4. Experiments and Results

4.1. Implementation Details

The experiments were conducted on the PyTorch platform (version 2.3), utilizing a Tesla T4 GPU with 12 GB of VRAM. The specific environment included CUDA version 12.1 and CuDNN version 8.9.6. The deep learning models were trained over 50 epochs with a fixed learning rate of 1 × 10⁻⁴, which were selected based on preliminary experiments and validation performance. The error for each epoch was computed using the cross-entropy loss function and optimized using the Adam optimizer [59]. The input patch size of 16 × 16 was determined through experimental analysis (Section 4.8).

A stratified K-fold sampling technique was employed to validate the performance of the classification methods. In this approach, K = 3 was considered to provide a balance between training and testing datasets. Each of the three folds was designed to contain an approximately equal number of samples, ensuring a nearly uniform distribution of samples across each class within every fold.

To achieve this, we spatially distributed the samples such that the first fold primarily included samples from the northern part of the study area, the second fold included samples from the middle, and the third fold included samples from the southern part. This spatial distribution reduces the spatial dependency of samples between folds, thus reducing the spatial dependency of the train and test samples, leading to a more rigorous validation of model performance.

For thorough evaluation, we repeated the K-fold procedure five times for each model, resulting in a total of 15 training iterations. In each training iteration, one fold (approximately 33% of the data) was left out for testing, while the remaining two folds (approximately 67% of the data) were used for training. This process ensured that each sample was used for both training and testing, enhancing the robustness of the validation. Furthermore, within the training samples, 10,000 samples (approximately 5%) were randomly selected for validation, employing a stratified random sampling technique. This ensured that the validation set was also representative of the overall class distribution, providing a reliable measure of model performance during training.

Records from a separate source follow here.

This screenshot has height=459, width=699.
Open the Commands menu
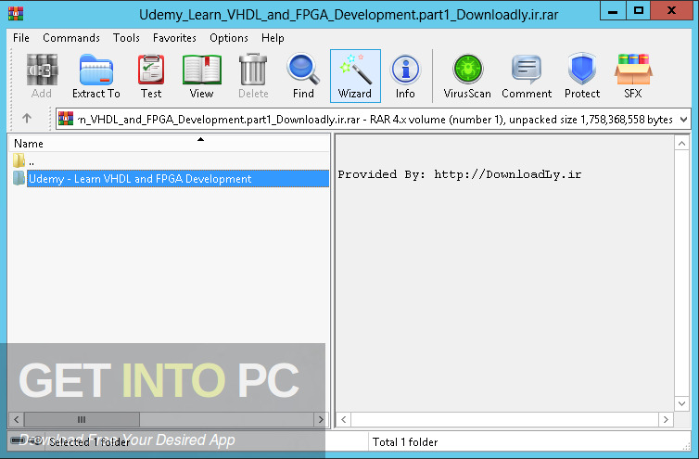pos(71,38)
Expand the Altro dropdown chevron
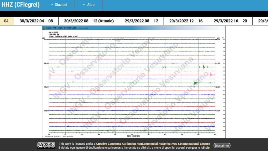 84,5
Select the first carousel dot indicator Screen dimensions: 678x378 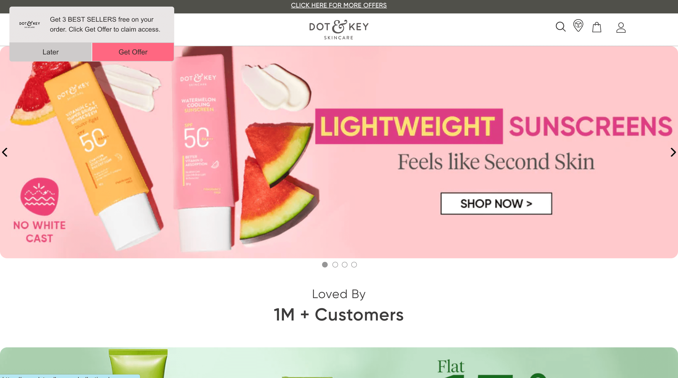pos(325,265)
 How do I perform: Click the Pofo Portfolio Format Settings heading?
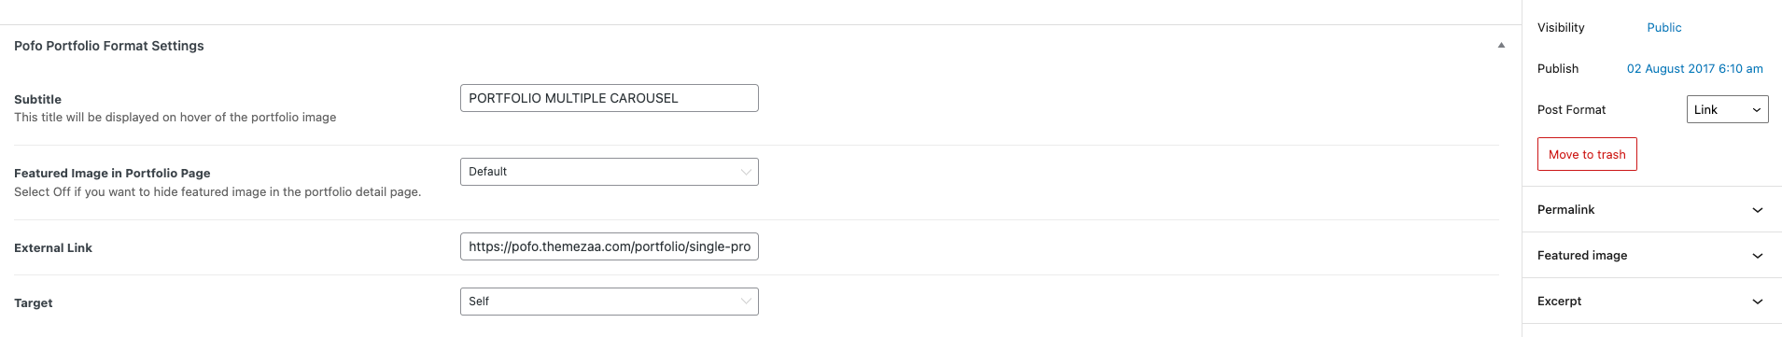click(x=109, y=46)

This stratified K-fold validation approach ensures a well-balanced distribution of training and testing samples, enhancing the reliability of our assessment. By spatially and statistically distributing the samples across the folds, land covers, and iterations, we can more rigorously assess the generalizability and robustness of our classification methods.

4.2. Classification Maps

The classified wetland map produced by the Wet-ConViT model over the study area is depicted in Figure 5. Different land covers are classified into wetland and non-wetland categories on this map. In order to evaluate the performance of the proposed model, a zoom-in-area covering the North and East end of St. John’s is considered for visual interpretation and comparison with classification maps of other state-of-the-art DL models (Figure 6).

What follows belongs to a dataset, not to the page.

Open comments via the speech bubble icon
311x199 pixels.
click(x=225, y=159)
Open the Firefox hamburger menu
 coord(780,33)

Overall, all models successfully identified the primary features and land cover types; however, each approach encountered specific challenges. The classification of marshland covers emerged as the most challenging task across the classified maps. In particular, CNN-based (i.e., Resnet50 and EfficientNet) classification maps underestimated this wetland category, whereas transformer-based models (i.e., ViT and Swin) represented an overestimation of this particular category. This overestimation issue was especially noticeable in the Swin model’s results, where some regions saturated with lake water were incorrectly categorized as marshlands. Despite challenges in classifying water bodies within the transformer models, this category exhibited the highest degree of consistency across all predicted maps. An additional challenge observed with the transformer model was the classification of bog and fen wetland covers. In certain instances, these wetland types were erroneously identified as pasture, notably in the northern part of the study area.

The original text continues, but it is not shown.